I take a breath, and the sky becomes my body. The same sky filtering through the leaves around me, giving them life. Sky, a strange collection of elements that keep me from catapulting out into space. And for some reason, here I am, a different combination of the same material that makes up this earth. If it is a part of me, then I must be a part of it. 

When I reach this point in my thoughts, everything slows down. There is no rush to become anything, I am everything that I am. Everything I have done is a part of me, and everything I will do depends on my ability to be present and pay attention to what is in front of me. My career becomes an exploration of my curiosities, not an end goal to be obtained. I am in the collecting phase of my humanness. Collecting memories, and people, and books that carry me into my self. 

The self that exists in the composition of the universe that I am. With my combination of interests, and adventure, and love, I learn how to embrace my curiosities and direct their energy towards what is more than I am. I am aware that I have not yet found my true place. It will take time, a period of being still and growing where I am to learn who I am. Who I am when I am not running around the world collecting stories. Rather, who I am within a community I want to keep showing up for. 

I am ready to listen. To learn the earth around me, and to learn what people are here to share this journey with me. I am calming down into the idea that I might already be all that I am, and I am learning how to unlock the pieces of me.

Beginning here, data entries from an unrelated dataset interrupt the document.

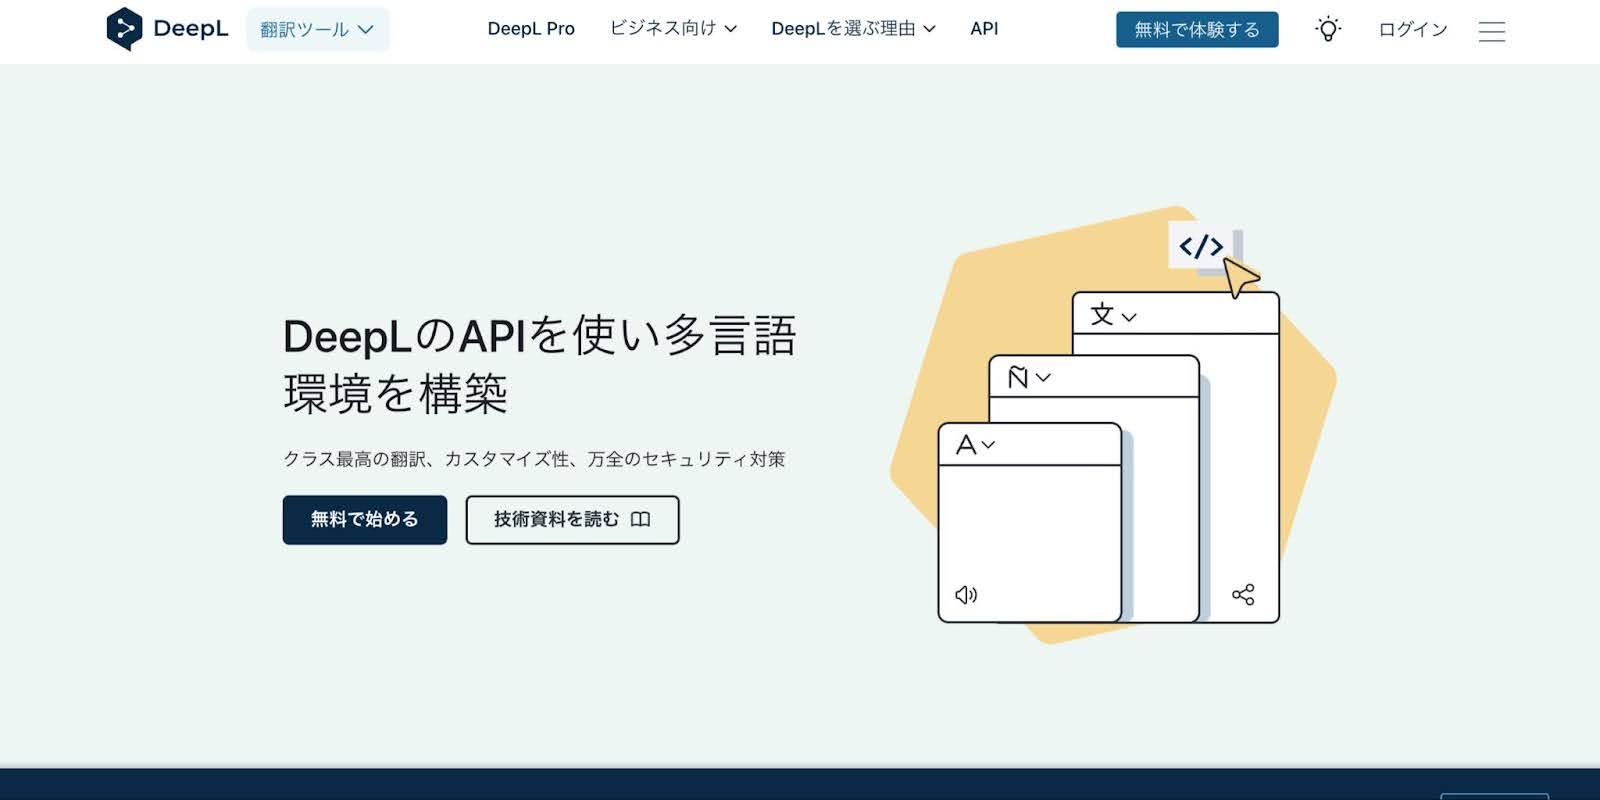Click the DeepL logo icon

[124, 29]
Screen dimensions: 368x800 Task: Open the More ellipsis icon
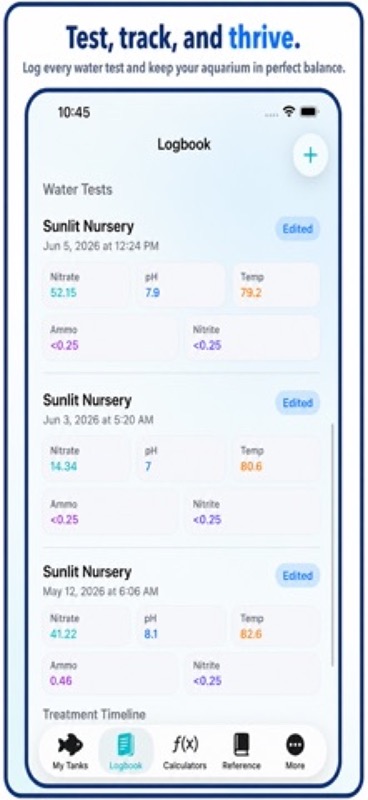pyautogui.click(x=295, y=745)
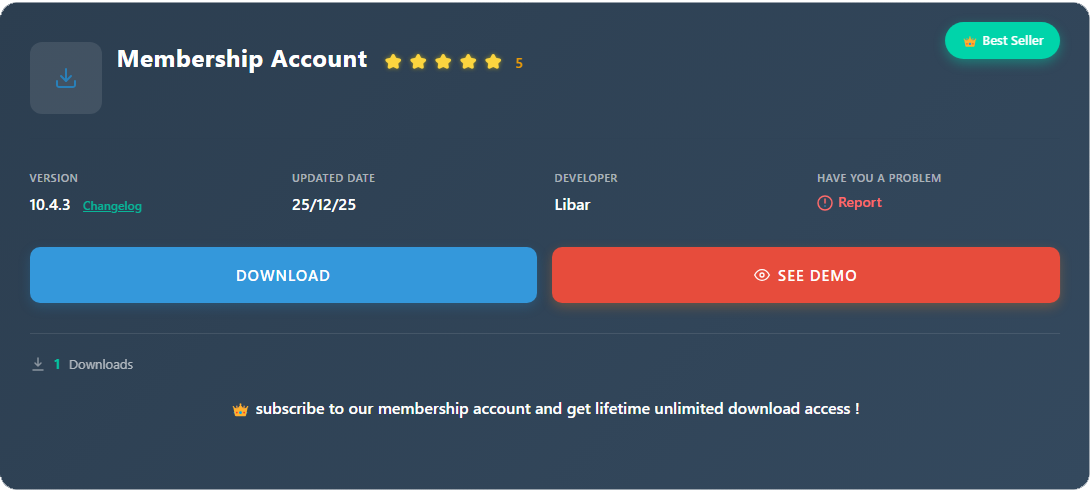Click the Best Seller badge
Viewport: 1091px width, 492px height.
pyautogui.click(x=1002, y=41)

As humans, we require mentors and minds to help us solidify and guide our experiences. Self-exploration is vital. It is important to know who we are at the core of our being when all else falls away. And then, we must learn how to incorporate ourselves into the bigger picture.

Whether we immerse ourselves deeply in work within a city, or step back into the outer rings observing, it doesn't matter. What matters is how we embrace ourselves and our needs fully enough to blend them into the worlds we are a part of. Nature is a beautiful resource for the shedding of identity. When we walk outside, there are no mirrors. We feel the body we reside in based on how it walks over rocks, and swims in the streams, and sleeps under the stars. Our body becomes a vessel we must take care of so that it can sustain us, but it loses the need to appear a certain way. 

Then we look to the mountains we climb, and the trees that dance, and the birds flitting from branch to branch, slowly becoming pieces of ourself. When we slow down enough to notice all of the pieces that make up the whole, we find ourselves. Small bundles of atoms and light, everything, and nothing.